AI Technical Summary

Benefits of technology

[0017] It is an object of the invention to provide a method and an apparatus for gas treatment, which can be performed using non-equilibrium plasma caused by use of discharge electrodes with a relatively low cost.
[0018] The gas treatment method of this invention is characterized in that a plurality of photocatalyst members each including photocatalyst, solid substance (excluding photocatalyst), and another catalyst (excluding photocatalyst) are arranged in a non-equilibrium plasma region, into which a treated gas is introduced and is then subjected to decomposition. That is, the treated gas is directly decomposed by the non-equilibrium plasma and is also decomposed by the photocatalyst excited by the non-equilibrium plasma; thus, it is possible to improve the decomposition efficiency for the treated gas.
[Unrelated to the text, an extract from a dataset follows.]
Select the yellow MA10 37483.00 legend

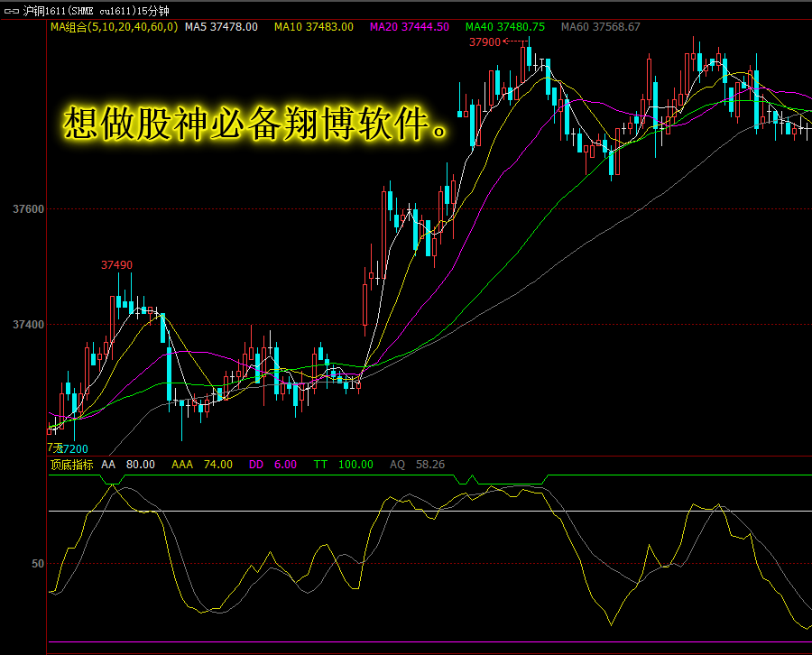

Herein, the photocatalyst member is preferably formed in a solid shape, wherein the photocatalyst is solely used or is supported by another catalyst. The catalyst (excluding the photocatalyst) includes one element or two or more elements selected from among Ag, Au, Ce, Co, Cr, Cu, Fe, Li, Ni, Mn, Mo, Pd, Pt, Rh, V, W, and Zn. In addition, another catalyst includes 5 weight percentage of one element or two or more elements selected from among Ag, Au, Ce, Co, Cr, Cu, Fe, Li, Ni, Mn, Mo, Pd, Pt, Rh, V, W, and Zn, which are supported by a prescribed catalyst support whose specific surface area is 10 m2 / g or more.
[0019] Preferably, the photocatalyst is composed of titanium oxide, which can be reacted upon ultraviolet radiation or visible radiation. In addition, the solid substance is preferably made by one element or two or more elements selected from among the adsorbent porous substance, dielectric substance, clayey substance, and synthetic resin. Herein, the adsorbent porous substance has a specific surface area that is 200 m2 / g or more and is preferably made by one element or two or more elements selected from among HY zeolite, HX zeolite, H mordenite, silica alumina, and metal silicate. Alternatively, the adsorption porous substance has a specific surface area that ranges from 10 m2 / g to 750 m2 / g and is preferably made by one element or two or more elements selected from among silica alumina, zeolite, silica gel, zirconia, and titania. The non-equilibrium plasma is preferably caused by any one of pulse-streamer discharge, silent discharge, and surface discharge. By use of the aforementioned discharge, it is possible to suppress the amount of nitrogen oxide (NOx) and carbon monoxide (CO), which occur during decomposition of the treated gas.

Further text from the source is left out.